In 1892, about five years after the Salvation Army arrived in Calgary, the Salvation Army Glenmore Temple Band played brass band arrangements to accompany church services and other events.
In 2016, a full 125 years later, the band plays on.
Originally known as the Calgary Citadel Band, the name was changed to the Glenmore Temple Band when the congregation moved from downtown to its current home along Elbow Drive around 1970. While 125 years for a Salvation Army band is impressive out west, bands from eastern North America or England can often claim even longer legacies, says band manager Kevin Holyrod.
“For Calgary, there's not much that's older than we are,” Holyrod says.

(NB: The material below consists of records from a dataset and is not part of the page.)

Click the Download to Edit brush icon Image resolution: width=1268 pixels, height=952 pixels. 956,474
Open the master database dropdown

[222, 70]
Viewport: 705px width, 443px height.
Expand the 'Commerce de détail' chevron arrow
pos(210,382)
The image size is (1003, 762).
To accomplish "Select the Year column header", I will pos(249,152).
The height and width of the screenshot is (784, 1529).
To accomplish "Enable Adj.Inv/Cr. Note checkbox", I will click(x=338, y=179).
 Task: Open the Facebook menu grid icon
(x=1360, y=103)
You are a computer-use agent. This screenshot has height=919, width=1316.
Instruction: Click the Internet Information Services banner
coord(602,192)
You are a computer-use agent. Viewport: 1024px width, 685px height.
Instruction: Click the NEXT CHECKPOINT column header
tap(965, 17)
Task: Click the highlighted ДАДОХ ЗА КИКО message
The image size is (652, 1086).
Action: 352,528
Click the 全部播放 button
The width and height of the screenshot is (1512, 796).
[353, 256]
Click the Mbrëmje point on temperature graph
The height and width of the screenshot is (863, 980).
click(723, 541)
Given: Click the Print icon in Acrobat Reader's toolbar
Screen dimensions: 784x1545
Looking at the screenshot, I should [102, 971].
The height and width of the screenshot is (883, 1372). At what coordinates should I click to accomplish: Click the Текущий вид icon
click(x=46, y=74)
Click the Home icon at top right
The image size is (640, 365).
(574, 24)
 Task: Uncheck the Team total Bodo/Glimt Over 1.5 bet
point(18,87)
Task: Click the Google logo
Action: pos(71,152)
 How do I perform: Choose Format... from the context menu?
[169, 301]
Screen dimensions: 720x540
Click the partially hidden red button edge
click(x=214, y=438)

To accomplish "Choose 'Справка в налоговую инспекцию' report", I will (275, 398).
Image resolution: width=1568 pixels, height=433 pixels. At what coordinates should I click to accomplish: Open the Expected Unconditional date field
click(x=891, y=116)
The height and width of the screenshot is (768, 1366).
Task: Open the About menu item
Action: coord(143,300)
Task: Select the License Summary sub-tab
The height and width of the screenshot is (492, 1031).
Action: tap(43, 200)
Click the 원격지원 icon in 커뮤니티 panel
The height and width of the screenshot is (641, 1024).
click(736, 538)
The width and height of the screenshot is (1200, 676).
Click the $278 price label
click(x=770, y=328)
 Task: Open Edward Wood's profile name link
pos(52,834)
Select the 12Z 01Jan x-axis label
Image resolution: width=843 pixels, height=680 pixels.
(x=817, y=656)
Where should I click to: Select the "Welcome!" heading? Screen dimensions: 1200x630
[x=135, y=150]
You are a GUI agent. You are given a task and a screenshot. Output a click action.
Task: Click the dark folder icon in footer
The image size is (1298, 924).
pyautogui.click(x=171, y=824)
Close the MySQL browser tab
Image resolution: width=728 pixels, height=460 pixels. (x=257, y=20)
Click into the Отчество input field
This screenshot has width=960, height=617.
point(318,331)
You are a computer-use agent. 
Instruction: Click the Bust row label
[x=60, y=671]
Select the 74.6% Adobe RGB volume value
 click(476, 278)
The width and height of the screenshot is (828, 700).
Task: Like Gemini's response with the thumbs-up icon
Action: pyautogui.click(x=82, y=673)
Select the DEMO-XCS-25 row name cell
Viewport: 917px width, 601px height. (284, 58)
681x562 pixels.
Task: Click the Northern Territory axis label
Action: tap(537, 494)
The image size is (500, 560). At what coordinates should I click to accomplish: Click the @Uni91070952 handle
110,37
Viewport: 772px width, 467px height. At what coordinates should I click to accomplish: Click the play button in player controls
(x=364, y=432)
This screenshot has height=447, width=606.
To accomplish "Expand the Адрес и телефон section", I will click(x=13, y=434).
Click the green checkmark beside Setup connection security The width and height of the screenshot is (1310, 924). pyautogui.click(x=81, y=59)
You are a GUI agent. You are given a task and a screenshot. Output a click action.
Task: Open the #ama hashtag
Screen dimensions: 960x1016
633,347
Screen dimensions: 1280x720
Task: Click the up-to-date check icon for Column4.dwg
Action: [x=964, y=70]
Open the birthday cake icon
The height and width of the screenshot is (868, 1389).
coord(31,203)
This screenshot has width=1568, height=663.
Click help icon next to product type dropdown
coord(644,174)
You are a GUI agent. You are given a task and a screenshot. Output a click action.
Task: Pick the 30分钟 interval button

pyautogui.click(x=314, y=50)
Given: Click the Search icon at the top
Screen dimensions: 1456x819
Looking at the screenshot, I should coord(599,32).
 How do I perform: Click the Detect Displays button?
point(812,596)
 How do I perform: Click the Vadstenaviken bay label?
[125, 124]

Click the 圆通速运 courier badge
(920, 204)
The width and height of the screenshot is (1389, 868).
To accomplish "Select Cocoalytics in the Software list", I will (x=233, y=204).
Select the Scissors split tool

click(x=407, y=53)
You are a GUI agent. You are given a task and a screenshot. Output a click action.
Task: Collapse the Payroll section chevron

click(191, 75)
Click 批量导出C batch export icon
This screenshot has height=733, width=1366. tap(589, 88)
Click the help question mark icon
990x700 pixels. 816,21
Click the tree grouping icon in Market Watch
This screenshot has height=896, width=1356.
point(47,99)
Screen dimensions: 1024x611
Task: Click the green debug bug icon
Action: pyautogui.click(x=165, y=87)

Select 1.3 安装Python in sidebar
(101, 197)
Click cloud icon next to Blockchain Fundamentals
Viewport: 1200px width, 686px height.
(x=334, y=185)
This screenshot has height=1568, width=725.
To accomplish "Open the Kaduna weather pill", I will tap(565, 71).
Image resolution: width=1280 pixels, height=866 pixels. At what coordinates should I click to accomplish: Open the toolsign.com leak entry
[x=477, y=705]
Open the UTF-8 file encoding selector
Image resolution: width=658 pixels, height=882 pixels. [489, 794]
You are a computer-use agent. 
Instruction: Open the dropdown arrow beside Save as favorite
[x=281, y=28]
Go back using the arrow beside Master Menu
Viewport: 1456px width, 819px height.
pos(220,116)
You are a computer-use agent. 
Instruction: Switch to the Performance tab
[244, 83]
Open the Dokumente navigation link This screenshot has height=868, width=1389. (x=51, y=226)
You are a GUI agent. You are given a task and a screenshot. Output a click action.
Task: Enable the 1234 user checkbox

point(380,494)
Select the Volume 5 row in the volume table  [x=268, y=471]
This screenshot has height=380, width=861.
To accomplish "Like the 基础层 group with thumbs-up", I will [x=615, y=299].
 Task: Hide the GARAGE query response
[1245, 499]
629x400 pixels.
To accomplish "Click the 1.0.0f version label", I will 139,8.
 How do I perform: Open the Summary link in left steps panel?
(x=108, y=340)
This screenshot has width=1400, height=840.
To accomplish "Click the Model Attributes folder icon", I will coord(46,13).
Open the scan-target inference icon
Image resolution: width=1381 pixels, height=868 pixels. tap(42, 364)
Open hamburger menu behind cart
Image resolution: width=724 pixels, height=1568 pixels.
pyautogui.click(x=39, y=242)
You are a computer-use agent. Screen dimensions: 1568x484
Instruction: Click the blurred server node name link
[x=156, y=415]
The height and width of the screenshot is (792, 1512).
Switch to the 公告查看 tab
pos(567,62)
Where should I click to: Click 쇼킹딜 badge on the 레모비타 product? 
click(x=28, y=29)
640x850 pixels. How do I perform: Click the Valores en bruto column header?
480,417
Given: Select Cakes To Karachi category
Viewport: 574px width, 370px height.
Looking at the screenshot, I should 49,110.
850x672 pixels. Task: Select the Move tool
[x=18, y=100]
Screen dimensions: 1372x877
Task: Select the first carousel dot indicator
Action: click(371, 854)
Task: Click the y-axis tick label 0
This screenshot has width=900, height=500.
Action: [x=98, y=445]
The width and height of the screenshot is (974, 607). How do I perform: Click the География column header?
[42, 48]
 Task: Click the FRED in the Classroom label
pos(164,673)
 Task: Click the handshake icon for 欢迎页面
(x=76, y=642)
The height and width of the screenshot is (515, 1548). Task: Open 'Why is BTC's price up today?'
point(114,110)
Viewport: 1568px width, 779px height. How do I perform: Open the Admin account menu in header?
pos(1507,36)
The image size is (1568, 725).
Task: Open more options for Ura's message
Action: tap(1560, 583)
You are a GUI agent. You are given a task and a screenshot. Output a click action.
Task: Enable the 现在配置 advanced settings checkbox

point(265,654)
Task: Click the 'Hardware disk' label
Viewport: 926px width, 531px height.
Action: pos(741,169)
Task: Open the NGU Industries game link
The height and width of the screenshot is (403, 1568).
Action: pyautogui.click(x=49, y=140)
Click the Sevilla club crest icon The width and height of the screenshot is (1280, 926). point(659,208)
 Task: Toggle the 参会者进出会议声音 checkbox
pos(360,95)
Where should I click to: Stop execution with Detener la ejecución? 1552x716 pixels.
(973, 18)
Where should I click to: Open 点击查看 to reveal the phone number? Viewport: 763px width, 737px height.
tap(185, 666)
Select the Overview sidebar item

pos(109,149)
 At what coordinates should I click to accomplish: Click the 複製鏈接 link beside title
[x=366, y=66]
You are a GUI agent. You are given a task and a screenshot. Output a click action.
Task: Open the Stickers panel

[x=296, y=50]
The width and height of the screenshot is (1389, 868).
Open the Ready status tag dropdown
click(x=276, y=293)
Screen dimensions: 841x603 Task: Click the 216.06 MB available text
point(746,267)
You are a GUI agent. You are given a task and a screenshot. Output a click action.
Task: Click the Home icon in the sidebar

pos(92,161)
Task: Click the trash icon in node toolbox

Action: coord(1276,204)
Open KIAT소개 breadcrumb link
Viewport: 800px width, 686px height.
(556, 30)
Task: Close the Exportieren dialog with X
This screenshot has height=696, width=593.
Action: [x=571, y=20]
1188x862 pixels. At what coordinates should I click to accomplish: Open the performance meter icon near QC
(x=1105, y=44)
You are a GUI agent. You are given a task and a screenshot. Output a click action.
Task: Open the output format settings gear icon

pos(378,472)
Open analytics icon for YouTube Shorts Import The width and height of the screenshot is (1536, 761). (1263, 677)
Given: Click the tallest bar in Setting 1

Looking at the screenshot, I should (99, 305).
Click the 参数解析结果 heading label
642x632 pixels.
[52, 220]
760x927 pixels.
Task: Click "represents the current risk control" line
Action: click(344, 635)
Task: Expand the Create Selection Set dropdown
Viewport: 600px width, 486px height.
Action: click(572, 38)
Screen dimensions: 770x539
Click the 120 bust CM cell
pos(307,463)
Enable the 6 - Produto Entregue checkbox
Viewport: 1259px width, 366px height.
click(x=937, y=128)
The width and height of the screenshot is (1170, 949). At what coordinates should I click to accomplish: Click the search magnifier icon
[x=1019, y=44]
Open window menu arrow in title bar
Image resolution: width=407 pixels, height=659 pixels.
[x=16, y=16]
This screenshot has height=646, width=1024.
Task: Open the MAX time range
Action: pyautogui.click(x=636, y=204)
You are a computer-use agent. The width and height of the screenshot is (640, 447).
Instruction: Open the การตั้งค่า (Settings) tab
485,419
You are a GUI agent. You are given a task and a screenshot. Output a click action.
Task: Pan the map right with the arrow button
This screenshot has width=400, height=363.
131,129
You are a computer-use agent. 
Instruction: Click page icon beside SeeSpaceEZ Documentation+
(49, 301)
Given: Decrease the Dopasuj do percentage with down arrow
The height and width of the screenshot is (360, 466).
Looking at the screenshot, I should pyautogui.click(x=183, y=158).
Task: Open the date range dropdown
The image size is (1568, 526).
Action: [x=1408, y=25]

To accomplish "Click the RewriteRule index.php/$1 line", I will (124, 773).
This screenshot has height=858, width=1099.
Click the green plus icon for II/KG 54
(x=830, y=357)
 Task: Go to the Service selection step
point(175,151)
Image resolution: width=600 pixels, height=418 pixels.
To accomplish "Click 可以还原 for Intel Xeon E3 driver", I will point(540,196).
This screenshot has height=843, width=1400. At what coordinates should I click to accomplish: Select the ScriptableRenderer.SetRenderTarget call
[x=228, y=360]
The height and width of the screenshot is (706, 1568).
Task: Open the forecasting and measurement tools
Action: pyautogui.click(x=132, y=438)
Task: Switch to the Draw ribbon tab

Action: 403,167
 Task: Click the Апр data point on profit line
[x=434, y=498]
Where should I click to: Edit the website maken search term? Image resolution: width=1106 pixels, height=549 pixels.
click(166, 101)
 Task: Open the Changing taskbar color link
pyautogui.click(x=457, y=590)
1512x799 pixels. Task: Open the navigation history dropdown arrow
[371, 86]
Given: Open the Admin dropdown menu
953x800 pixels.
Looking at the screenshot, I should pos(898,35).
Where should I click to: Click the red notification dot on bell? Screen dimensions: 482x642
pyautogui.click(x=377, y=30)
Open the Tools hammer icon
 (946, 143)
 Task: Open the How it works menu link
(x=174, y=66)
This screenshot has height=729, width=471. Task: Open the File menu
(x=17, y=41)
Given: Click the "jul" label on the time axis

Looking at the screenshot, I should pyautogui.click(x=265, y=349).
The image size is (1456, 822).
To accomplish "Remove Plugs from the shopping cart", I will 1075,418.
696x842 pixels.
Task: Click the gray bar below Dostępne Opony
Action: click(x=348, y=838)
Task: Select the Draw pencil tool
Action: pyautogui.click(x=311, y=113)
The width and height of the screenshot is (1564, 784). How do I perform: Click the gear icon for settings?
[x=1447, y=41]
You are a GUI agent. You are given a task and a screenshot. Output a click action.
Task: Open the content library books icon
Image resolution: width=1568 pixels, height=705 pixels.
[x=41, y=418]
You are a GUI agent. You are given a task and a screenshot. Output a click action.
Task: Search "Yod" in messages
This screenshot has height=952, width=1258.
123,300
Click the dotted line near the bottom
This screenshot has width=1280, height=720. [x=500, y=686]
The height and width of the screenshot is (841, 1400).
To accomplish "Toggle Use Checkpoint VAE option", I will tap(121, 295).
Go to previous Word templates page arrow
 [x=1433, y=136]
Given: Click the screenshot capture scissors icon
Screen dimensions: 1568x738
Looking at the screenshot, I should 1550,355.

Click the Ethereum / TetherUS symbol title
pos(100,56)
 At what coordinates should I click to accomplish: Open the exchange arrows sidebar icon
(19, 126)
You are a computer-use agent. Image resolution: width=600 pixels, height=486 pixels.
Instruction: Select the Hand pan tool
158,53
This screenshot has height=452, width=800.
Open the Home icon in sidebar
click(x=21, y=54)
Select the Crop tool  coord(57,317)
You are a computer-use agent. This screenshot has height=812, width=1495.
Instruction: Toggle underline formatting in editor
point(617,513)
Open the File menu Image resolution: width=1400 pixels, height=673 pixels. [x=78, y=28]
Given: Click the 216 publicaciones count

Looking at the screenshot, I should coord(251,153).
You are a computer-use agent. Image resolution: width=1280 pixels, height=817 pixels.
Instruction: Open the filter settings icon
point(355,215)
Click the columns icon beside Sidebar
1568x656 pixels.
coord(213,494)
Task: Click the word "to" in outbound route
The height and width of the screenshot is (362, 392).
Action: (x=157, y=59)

The band has marched in all but three Stampede parades since its inception 105 years ago. Two absences came during the Second World War, while the third was in 2016, when there weren't enough spots for all the bands that had applied to play in the parade. But this year, in part because of the band's anniversary, the band was back in the parade.
The Salvation Army started bands as a way to help attract attention to the services, Holyrod says. While the music selections are typically hymnal in nature, the band's arrangements of those numbers can range from more traditional to modern fare. The Glenmore band's repertoire even includes a light rock rendition of The Lord's Prayer.
Band master Jeff Haskey says he tries to pick music that will appeal to the 35-member band's wide age range, as well as to the congregation.
“We basically play it all,” Haskey says. He particularly likes that with a brass band, a big triumphant ending to a song has quite an impact.
Band membership ranges from young teens to octogenarians, and is often a family affair, with different generations joining the band. Haskey has been the bandmaster since 2011, but has played the cornet in the Glenmore Temple Band for 27 years, since he was 16. His father and grandfather have both played in Salvation Army bands, and today Haskey's wife and two oldest children play as well, with his youngest participating in the junior band.
It was family that got Carolynn Barkhouse, a tenor horn player, into playing as part of her Salvation Army service. She has been with the Calgary band for 21 years, but she started playing when she was eight years old and her parents were putting on Salvation Army chapel services at a men's hostel in Quebec City. She and her father would play duets.
Asked why she has stuck with the band for so long, Barkhouse says it's part of her worship.
“I would say for me it's my ministry to God,” she says, a sentiment echoed by Holyrod and Haskey.
“A lot of bands just play for making music … but there's a purpose to what we're playing,” Haskey says.
“We also see it as a calling; this is not just a thing that we do. We try to do the best that we can, but it's all in service, it's all part of a service to God,” says Holyrod.
That service doesn't mean the band members don't have fun – all three recollect good times had on band trips, or marching in the Stampede parade.
Holyrod, who started playing with the band as a teen, was thrilled by accompanying and playing for some skilled professional musicians like Philip Smith, the former principal trumpet of the New York Philharmonic, and Dudley Bright, the principal trombone player for the London Philharmonic, during a music series at the University of Lethbridge.
The Glenmore Temple Band has also had members who have made good in the music industry, like Juno-nominated musician Wayne Chaulk, and Dave Pierce, who's the executive producer for the Calgary Stampede's grandstand show.
It's been more than a century, but Holyrod said the music won't be stopping anytime soon.
“This is something we hope to keep doing for another 125 years.”